### Reading text:

Statistics on high-end escort firms are hard to come by. Prostitution arrests in Charlotte have remained relatively flat in recent years, with police making about 200 to 300 arrests a year. Charlotte-Mecklenburg police statistics don’t differentiate between high-end call girls and street corner hookers.Still, police say finding examples of high-end prostitution is as simple as logging onto the Internet. Despite the secretive nature of the work, escort services openly advertise on the Web, right down to phone numbers and e-mail addresses.

The sites advertise services from $150 an hour, but fees can also run as high as $1,000 an hour, Conger said. Authorities say Sallie Saxon charged clients up to $700 an hour, and generally let her prostitutes keep 70 percent. One client paid $10,000 for a March 2007 trip from Charlotte to Chicago with a prostitute, according to the indictment.

The hushhush.com Web site, which claims to offer “the finest in Southern hospitality,” displays photos of women and their biographies. It lists their hometowns, zodiac signs and preferred activities ranging from watching NFL games to enjoying “a blazing sunset at dusk.”

Requirements for working for HushHush are listed in online advertisements, including one recruiting women in Tennessee. The advertisements say a college education is preferred, and that applicants must have a good smile and be familiar with current events.

A cat-and-mouse game

Since prostitution charges are generally misdemeanors, those who use the escort sites as fronts for prostitution don’t mind playing cat-and-mouse with police.

Police know the sites, and the escorts know police are monitoring them. Many of the sites say they offer men companionship, not sex.

The Greensboro woman who spoke with the Observer said that even though she gets paid for her companionship, people have the wrong idea if they think she’s a prostitute.

“Sometimes we just meet people who want someone to talk to, someone to tell their problems to,” she said. “We have a friendship relationship with a lot of them.”

The police don’t buy that.

“An escort is a prostitute,” said an undercover Charlotte-Mecklenburg vice officer, who would not disclose his name. “There’s no such thing as an escort who just goes out to dinner with you.”

The police sometimes call the escorts to let them know they’re being tracked, or to set up sting operations in which investigators pretend to be “johns.”

Some services try to get the kind of detailed background information on potential clients that might help weed out undercover cops. Authorities say Sallie Saxon, for instance, made clients provide detailed employment information with documentation.

Conger said he couldn’t comment on the Saxon case, but noted that escort services generally use the Web sites to connect with customers; meetings are arranged at hotels or restaurants, or even the escort’s home.

The “johns” appreciate that it’s discreet. They don’t have to meet women on the street, and they like that the women are supposedly higher-class and prettier.

“Sometimes they are,” Conger said. “Sometimes they aren’t.”

From escorts to addicts

The McLeod Center, a substance abuse treatment center in south Charlotte, offers a program that tries to get prostitutes out of the trade. Most of the 250 prostitutes who’ve come through the program in the past eight years have been street prostitutes, but several recently have been high-end call girls.Some start as strippers in clubs, then get pulled into high-end call girl work, said Genny Kleiser, operations director for McLeod. It’s easy to fall down the ladder to street prostitution, she added, especially if a woman gets addicted to drugs. The call-girl services drop them.

On a discussion board for one Web site, escorts in North Carolina were exchanging despairing messages about the Saxon case. Some said Sallie Saxon ran a first-class operation, but others were less complimentary.

Many expressed concern about how police managed to infiltrate the operation, using an escort as a confidential informant. A poster identified only as “legal,” and who seemed to be a police officer, suggested the investigation could net more arrests, or yield more informants.

“Maybe none of you are safe,” the writer noted, “but maybe some of you are.”

Discreet and elite

HushHush pledges to discreetly provide “expensive escorts, models and companions” to clients who pay $1,800 members fee.

### Tasks to complete:
1 - According to the article on escort services, how many prostitution arrests do Charlotte police make a year?
2 - What are all the section headings in the article on escort services?
3 - Reproduce the part of the article on escort services starting at "Some services try" and ending at "the escort’s home.".
The data after this point are separate from the article on escort services.

### Data under study:

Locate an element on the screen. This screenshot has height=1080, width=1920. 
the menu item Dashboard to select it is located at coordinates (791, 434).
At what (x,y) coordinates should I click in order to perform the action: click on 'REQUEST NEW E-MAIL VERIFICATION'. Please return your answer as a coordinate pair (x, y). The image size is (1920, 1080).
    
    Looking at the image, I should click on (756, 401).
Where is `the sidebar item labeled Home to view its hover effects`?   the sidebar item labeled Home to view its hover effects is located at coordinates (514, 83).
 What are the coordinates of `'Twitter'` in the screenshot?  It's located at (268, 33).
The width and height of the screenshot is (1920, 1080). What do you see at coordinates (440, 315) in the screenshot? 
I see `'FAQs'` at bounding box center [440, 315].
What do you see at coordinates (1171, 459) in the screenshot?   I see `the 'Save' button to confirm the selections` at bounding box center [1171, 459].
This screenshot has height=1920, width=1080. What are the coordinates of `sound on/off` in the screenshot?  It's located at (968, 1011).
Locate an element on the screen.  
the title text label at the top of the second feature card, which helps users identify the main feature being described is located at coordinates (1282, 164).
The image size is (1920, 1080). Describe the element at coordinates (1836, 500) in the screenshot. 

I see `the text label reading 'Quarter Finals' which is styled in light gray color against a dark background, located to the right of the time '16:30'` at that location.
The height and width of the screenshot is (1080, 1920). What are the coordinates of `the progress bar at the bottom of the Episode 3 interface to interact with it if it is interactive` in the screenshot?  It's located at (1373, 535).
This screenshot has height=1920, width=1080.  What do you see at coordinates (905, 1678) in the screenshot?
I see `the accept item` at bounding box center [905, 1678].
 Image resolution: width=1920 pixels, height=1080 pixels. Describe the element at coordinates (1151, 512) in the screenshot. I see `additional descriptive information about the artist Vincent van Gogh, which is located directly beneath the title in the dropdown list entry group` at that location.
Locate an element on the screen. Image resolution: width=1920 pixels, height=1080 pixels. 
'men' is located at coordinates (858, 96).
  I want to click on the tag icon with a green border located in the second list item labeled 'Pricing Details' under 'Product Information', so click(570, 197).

### Results in order:
1 - About 200 to 300.

2 -
A cat-and-mouse game
From escorts to addicts
Discreet and elite

3 -
Some services try to get the kind of detailed background information on potential clients that might help weed out undercover cops. Authorities say Sallie Saxon, for instance, made clients provide detailed employment information with documentation.

Conger said he couldn’t comment on the Saxon case, but noted that escort services generally use the Web sites to connect with customers; meetings are arranged at hotels or restaurants, or even the escort’s home.